「私が言語研究を面白いと思い始めたころ」

今西典子(東京大学教授)

 1960年後半に地方都市でのんびりと高校生活を送っていたころ、ことばを分析的に考えることの面白さに触れ、ことばを科学的に研究する学問がアメリカで展開されていることを知る機会に恵まれました。1950年代末に東京教育大学で学び故郷にもどって国語を担当されていた担任のK先生は、源氏物語を読みながら古語文法を教えてくださる古典の時間に、尊敬語、謙譲語、丁寧語を体系的に理解できるようにと、これらの語が使われている文章で述べられている出来事の行為者と被行為者との間の親族関係や身分の上下関係と、出来事に対する話し手・聞き手の視点の相対的位置を文章ごとに黒板に図示して分析的に解説して下さいました。動詞や助動詞の活用表がたくさん載っている文語文法の教科書からはえられない新鮮さに感動したことを今でも鮮明に思い出されます。K先生は、尊敬語、謙譲語、丁寧語に対してなぜそのような記述を与えたほうがいいと考えるようになったかという契機についても話してくださいました。東京教育大学に在学中、伝統的な国文法についての講義だけでなく、英文科の人に混じって太田朗先生の講義に出席してその当時新言語学と呼ばれた構造主義言語学の見方に触れ、さらに、チョムスキーという人が提唱したばかりの生成文法について学び、ことばについて「なぜそうなのか」ということを体系的かつ明示的に説明できることが重要であることを学ばれたのだそうです。40年近く前に、Syntactic Structuresという洋書を店頭に置いているような本屋もない地方都市で、日本の古典を資料として新言語学の見方を高校生に教えてくださったK先生は、今もお元気で郷土が輩出した国語学者山田孝雄博士の資料館の責任者として文法理論とかかわりをもつ暮らしを続けていらっしゃいます。

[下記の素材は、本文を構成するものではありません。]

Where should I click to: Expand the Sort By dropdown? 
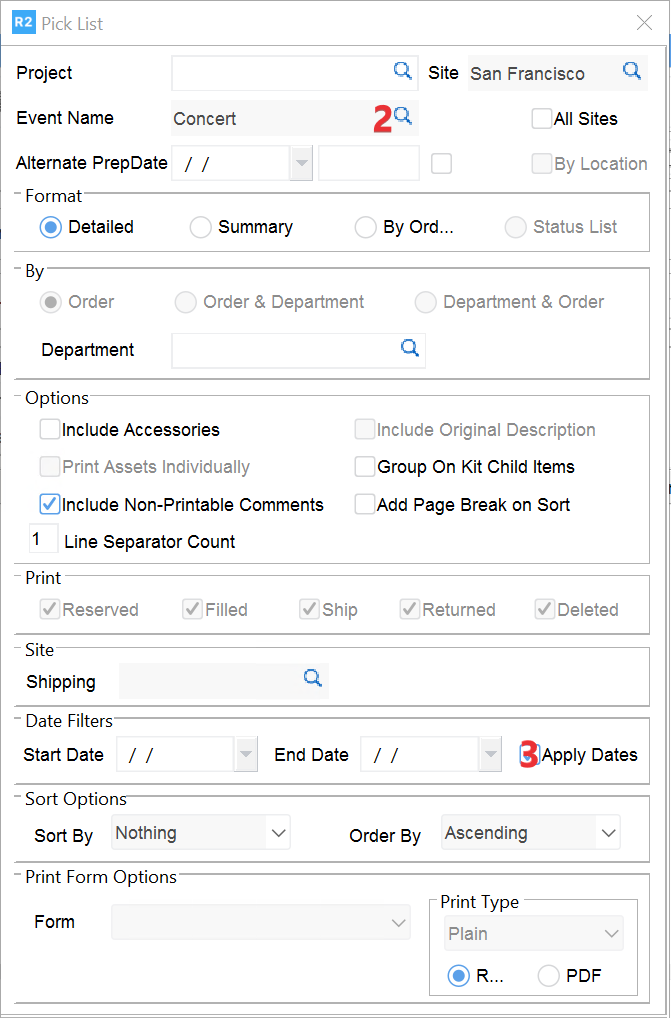click(x=278, y=832)
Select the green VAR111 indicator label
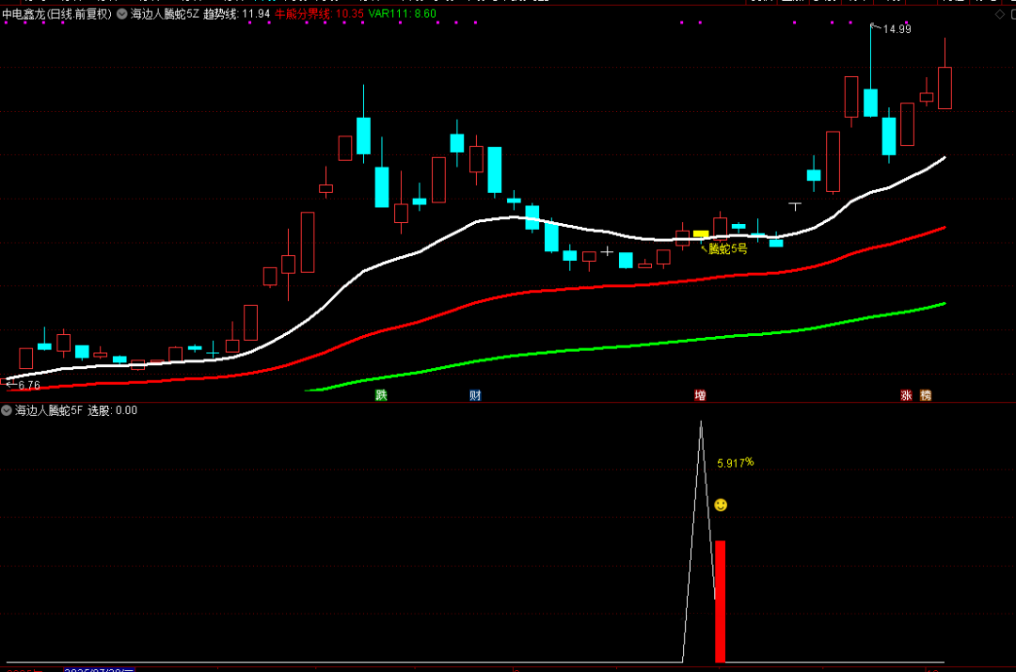The width and height of the screenshot is (1016, 672). coord(402,16)
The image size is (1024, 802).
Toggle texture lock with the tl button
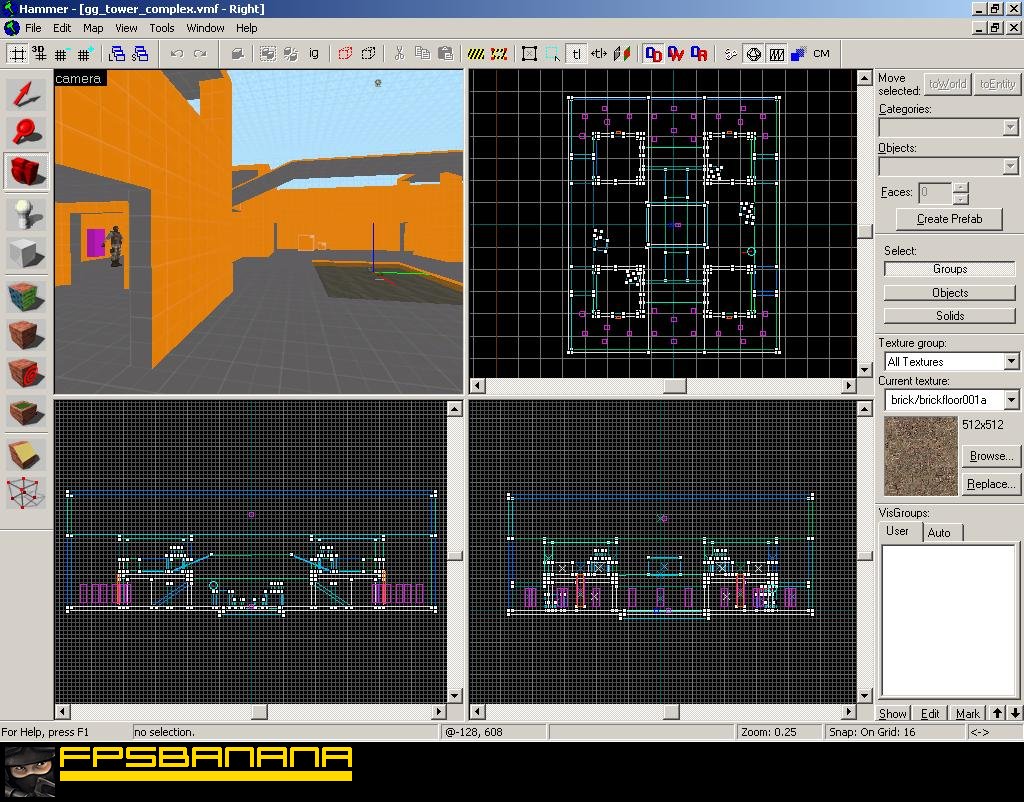click(577, 53)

 大学に進学して、3年生のおりにチョムスキーのSyntactic Structuresを読むことができ、さらにロバート・ロスの論文で考察されているI ate fish and Bill riceというような等位構造で動詞が省略される空所化現象に興味を持ち、卒業論文の研究テーマとしました。空所の前後の残存要素の可能性をどのように体系的に説明するのがいいのか思案しているときに、心理学を専攻していた友人に見せてもらったトーマス・ベバーの論文で提示されている知覚の方略という言語解析の原理が有望だと思い当たりました。卒業論文を出発点に、いろいろな省略現象についてなぜそのような特性がみられるのだろうという興味はずっと持続しています。